Chapter 21: Domain-Specific Agents
Domain-Specific Agents in Building Agentic AI Systems.
Learning Objectives
By the end of this chapter, you will be able to:
- Explain the agentic AI concept behind Domain-Specific Agents.
- Apply Domain-Specific Agents to design reliable, production-grade agent systems.
- Recognize operational trade-offs in tool use, orchestration, safety, and cost.
Chapter 21: Domain-Specific Agents
Coding, research, computer-use, data analysis, and high-stakes domains
Domain Constraints Change Everything
A general-purpose agent design from Chapter 2 is the starting point, but each domain introduces unique constraints: specific tools, safety requirements, user expectations, regulatory obligations, and failure modes. This chapter covers the major categories.
| Domain | Primary Capability | Key Constraint | Benchmark |
|---|---|---|---|
| Coding | Code generation, test execution, bug fixing | Must run in sandboxed environment; test-driven verification | SWE-bench (% issues resolved) |
| Deep Research | Multi-source retrieval, synthesis, citation | Accuracy and source attribution; must not hallucinate facts | GAIA, BrowseComp |
| Computer-Use | UI navigation, form filling, screenshot-based control | Slow; brittle to UI changes; high error cost on write actions | WebArena, OSWorld |
| Data Analysis | SQL queries, pandas, visualization generation | Data privacy; correct statistical interpretation | DS-1000, BIRD |
| Customer Support | Triage, FAQ, escalation, CRM integration | Cannot make promises; must escalate edge cases | Business-specific KPIs |
| Healthcare / Legal | Information retrieval, document analysis | Regulatory compliance; cannot give medical/legal advice directly | Domain-specific, human-in-loop required |
Coding Agents
Coding agents are among the most mature and commercially deployed category. Claude Sonnet on SWE-bench (verified) reached 49% issue resolution in 2024; Devin 2 and similar systems reach 55%+ in 2025. The test suite is the verifier, making these agents ideal for RLVR fine-tuning (Chapter 20).

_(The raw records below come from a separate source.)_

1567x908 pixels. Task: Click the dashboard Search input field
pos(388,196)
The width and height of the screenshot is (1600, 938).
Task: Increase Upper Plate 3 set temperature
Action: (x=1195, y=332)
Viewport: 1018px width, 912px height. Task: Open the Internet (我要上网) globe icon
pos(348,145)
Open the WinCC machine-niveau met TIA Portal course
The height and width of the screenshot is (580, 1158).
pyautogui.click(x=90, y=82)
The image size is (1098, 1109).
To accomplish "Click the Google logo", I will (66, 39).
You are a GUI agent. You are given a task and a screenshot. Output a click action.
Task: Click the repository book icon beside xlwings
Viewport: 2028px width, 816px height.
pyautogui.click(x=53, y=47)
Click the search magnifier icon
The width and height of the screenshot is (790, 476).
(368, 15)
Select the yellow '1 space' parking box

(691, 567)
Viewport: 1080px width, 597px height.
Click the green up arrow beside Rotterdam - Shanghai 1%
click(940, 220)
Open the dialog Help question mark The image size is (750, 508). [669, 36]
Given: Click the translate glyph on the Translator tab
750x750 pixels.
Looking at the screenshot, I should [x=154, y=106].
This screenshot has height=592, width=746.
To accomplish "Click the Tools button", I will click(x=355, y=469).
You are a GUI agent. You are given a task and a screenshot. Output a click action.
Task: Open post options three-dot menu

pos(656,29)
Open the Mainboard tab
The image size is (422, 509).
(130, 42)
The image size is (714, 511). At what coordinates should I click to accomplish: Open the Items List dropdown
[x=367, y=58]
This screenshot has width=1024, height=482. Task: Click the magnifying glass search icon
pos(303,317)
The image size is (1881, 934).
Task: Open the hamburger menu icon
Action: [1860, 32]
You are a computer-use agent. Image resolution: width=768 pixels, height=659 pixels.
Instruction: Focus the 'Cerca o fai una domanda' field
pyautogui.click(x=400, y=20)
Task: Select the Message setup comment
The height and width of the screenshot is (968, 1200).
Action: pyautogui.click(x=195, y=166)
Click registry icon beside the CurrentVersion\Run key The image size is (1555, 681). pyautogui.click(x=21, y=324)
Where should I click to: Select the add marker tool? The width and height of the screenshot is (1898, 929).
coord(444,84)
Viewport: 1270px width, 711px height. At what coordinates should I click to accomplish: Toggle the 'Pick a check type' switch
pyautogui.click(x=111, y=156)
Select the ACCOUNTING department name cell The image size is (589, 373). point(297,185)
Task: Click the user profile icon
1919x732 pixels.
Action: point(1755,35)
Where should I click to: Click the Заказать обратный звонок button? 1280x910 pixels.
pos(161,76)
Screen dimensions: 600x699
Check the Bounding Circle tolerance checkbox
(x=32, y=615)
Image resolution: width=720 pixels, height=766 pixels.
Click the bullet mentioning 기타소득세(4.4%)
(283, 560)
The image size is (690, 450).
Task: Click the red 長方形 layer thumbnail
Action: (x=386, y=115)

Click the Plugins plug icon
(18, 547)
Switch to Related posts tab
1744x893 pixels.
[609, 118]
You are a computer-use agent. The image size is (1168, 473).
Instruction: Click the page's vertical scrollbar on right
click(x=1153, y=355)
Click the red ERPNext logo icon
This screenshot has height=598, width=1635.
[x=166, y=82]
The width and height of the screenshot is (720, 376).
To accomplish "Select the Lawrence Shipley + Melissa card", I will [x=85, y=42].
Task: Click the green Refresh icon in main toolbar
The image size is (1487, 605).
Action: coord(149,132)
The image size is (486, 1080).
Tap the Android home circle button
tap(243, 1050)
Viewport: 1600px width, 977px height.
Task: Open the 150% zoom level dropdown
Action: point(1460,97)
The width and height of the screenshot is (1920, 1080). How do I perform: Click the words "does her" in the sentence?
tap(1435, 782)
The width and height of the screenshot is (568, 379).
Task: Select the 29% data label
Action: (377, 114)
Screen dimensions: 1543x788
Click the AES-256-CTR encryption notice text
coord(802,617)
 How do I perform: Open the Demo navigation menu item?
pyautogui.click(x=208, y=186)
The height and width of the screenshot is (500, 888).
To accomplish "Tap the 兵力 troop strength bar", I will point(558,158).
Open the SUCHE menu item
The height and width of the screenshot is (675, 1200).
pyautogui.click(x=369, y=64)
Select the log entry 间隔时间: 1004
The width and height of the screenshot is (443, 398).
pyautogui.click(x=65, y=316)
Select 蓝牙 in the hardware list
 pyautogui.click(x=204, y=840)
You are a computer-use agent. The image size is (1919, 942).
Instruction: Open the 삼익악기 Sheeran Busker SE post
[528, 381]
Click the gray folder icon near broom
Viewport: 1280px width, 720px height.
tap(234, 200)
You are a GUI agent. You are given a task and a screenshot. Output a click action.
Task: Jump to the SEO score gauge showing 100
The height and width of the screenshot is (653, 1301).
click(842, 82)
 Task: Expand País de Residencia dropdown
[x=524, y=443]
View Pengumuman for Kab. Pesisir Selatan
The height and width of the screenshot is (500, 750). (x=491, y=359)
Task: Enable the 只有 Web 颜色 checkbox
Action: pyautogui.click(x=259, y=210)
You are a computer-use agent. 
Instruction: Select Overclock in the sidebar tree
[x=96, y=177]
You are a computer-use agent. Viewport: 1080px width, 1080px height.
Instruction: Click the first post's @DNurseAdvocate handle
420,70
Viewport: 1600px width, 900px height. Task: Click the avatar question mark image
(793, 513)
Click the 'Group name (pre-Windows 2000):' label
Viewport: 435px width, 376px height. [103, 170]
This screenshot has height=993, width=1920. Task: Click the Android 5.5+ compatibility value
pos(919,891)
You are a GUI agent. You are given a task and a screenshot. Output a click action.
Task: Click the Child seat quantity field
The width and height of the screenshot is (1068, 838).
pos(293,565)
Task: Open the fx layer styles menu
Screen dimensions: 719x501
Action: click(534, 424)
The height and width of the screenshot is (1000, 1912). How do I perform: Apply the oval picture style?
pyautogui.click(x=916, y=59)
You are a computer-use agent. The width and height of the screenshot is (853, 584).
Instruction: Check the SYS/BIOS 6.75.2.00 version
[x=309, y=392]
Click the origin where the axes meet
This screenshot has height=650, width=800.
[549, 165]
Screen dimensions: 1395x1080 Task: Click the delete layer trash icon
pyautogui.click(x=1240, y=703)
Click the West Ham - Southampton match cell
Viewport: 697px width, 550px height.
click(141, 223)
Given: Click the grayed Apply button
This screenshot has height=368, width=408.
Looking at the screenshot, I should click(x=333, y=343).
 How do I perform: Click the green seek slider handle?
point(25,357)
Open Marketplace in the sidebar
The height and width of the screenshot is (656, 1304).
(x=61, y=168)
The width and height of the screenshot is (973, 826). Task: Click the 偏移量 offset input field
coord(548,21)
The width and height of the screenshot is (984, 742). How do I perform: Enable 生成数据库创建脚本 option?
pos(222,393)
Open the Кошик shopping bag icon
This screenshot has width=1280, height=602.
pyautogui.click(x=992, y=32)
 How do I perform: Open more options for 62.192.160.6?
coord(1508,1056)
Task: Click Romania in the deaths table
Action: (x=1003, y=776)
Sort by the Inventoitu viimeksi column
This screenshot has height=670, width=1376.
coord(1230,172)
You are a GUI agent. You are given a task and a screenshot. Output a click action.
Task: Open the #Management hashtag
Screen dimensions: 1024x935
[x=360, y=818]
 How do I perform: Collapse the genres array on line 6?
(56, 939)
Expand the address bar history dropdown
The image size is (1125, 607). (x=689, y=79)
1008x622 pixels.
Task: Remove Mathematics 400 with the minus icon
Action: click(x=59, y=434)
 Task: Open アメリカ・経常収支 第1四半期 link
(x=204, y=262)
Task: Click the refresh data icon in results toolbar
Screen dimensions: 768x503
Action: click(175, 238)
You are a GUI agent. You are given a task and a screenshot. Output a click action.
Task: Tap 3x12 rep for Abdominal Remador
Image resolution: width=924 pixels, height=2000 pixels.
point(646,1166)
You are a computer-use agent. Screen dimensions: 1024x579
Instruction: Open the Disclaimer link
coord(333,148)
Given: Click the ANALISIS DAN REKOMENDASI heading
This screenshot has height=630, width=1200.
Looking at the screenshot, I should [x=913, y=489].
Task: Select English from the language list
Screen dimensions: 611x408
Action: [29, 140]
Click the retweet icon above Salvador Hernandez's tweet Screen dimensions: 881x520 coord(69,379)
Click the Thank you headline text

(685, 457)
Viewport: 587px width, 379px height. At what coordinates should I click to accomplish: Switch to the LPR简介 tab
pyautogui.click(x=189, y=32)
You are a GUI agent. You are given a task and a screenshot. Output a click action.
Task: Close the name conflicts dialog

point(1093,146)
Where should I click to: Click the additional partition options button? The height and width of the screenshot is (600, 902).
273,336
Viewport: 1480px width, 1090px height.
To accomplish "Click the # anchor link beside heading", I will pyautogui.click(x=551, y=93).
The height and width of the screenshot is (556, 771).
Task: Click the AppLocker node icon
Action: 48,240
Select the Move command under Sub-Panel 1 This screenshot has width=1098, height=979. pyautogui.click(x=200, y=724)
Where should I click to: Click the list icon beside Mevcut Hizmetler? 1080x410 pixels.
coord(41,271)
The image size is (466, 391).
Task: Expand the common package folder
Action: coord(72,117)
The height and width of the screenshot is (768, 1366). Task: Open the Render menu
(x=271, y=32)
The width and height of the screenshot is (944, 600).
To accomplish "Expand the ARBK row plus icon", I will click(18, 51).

Key engineering decisions for coding agents
Deep Research Agents
Research agents (Perplexity Deep Research, ChatGPT Deep Research, OpenAI o3 + search) synthesize multi-source information into comprehensive reports. The central challenge is source attribution — preventing hallucination by ensuring every factual claim is backed by a retrieved source.
Decompose into sub-queries
N agents, N sub-queries
Verified facts + citations
Report with inline citations
Common failure: citation hallucination
The agent cites a real URL but attributes a claim to it that does not appear in the source. Mitigation: after synthesis, run a citation verification pass — for each cited claim, retrieve the source and verify the claim appears in it. Flag or remove uncorroborated claims.
High-Stakes Domains: Healthcare & Legal
Agents in regulated domains face hard constraints that do not apply to general assistants. Understanding these constraints prevents both regulatory risk and harm to end users.
Healthcare Agent Constraints
- Cannot diagnose or prescribe — can only provide general information
- Must disclose AI-generated nature of responses
- HIPAA: no storage of PHI without patient consent and encryption
- Must recommend professional consultation for symptoms
- Audit trail required for all interactions
- Human-in-the-loop for any clinical decision support
Legal Agent Constraints
- Cannot provide specific legal advice — only general legal information
- Unauthorized practice of law (UPL) risk varies by jurisdiction
- Confidentiality obligations if user shares privileged information
- Must cite jurisdiction-specific statutes, not generalizations
- Attorney supervision required for client-facing applications in most jurisdictions
The deployment boundary is not a technical decision
For healthcare and legal agents, the line between "providing information" and "practicing medicine/law" is a legal question, not an engineering one. Always consult a domain expert or compliance officer before deploying in these fields. The regulatory landscape is also rapidly changing in response to AI agent deployments.
The safest high-stakes pattern
Design the agent to: (1) gather information efficiently (replacing the tedious parts), (2) present structured findings to a human expert, and (3) let the human make the final decision. This "research and present" pattern avoids direct decision-making while still providing significant efficiency gains.
Chapter 21 Quiz
1. Why is SWE-bench particularly well-suited for evaluating coding agents?
2. What is "citation hallucination" in research agents?
3. What is the recommended deployment pattern for agents in regulated healthcare/legal domains?